Cartaz do filme retirado de IMDb |
O filme “12 Anos Escravo” adapta ao cinema o livro em que
o músico negro Solomon Northup narra o seu sequestro em 1841 e a sua venda como
escravo. Ao fim de uma dúzia de anos, conseguiu, judicialmente, recuperar a
liberdade. Foi considerado o melhor filme de 2013, pela British Academy of Film
and Television Arts (BAFTA) no passado domingo.
No decorrer da ação são citadas passagens bíblicas que
legitimariam a escravatura. De facto, a Bíblia não condena explicitamente essa
prática. Mas, sobretudo no Novo Testamento, propõe os princípios que
contribuirão para a sua abolição.
S. Paulo na carta aos Gálatas escreve: “Não há escravo
nem livre; pois todos são um em Cristo Jesus” (3, 28). Para além disso, não
hesita em acolher Onésimo, o escravo foragido de Filémon, apesar das leis de
então punirem tanto o fugitivo como aquele que o acolhia.

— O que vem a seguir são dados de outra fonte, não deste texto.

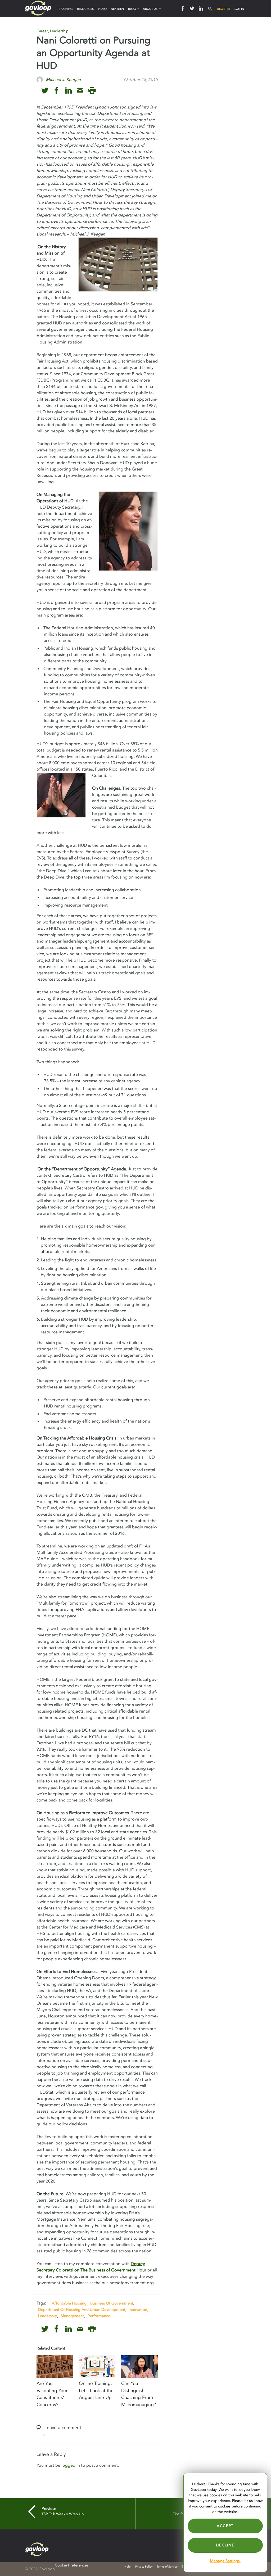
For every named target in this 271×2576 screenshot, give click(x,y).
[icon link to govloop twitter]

Devolve-o acompanhado
por uma das suas cartas, a mais pequena de todas, que alguns apelidam de “postal”.
Pede a Filémon que o receba, já não como escravo, mas “como irmão querido”
(v.16), pois ele, entretanto, tinha-o batizado.
Tal como Paulo, a Igreja nunca discriminou os escravos e
sempre os admitiu aos sacramentos. Apesar de em muitos contextos ter
compactuado com a escravatura, o seu Magistério condena-a desde o século XV. Desde
então, na generalidade dos países, esta tem vindo a ser abolida, tendo sido
Portugal o primeiro a fazê-lo por decreto do Marquês de Pombal em 12 de
Fevereiro de 1761. Contudo, ainda hoje permanecem múltiplas formas de tráfico e
exploração de seres humanos.
A Igreja, como lhe compete, continua a preocupar-se com
esta temática. Durante o primeiro fim de semana de novembro passado,
reuniram-se em Roma sessenta observadores, religiosos e leigos, que refletiram
a temática do tráfico humano e formularam uma proposta contra todas as formas
de escravidão. Desse encontro saiu, também, a decisão de promover em 2015 um
congresso de quatro dias para aprofundar o tema.
Espera-se que a Igreja não se fique pela reflexão e
produção de textos condenatórios do tráfico de pessoas. Mas que, tal como S.
Paulo, nos contextos concretos em que desenvolve a sua ação, encontre formas de
pôr em prática a sua posição oficial.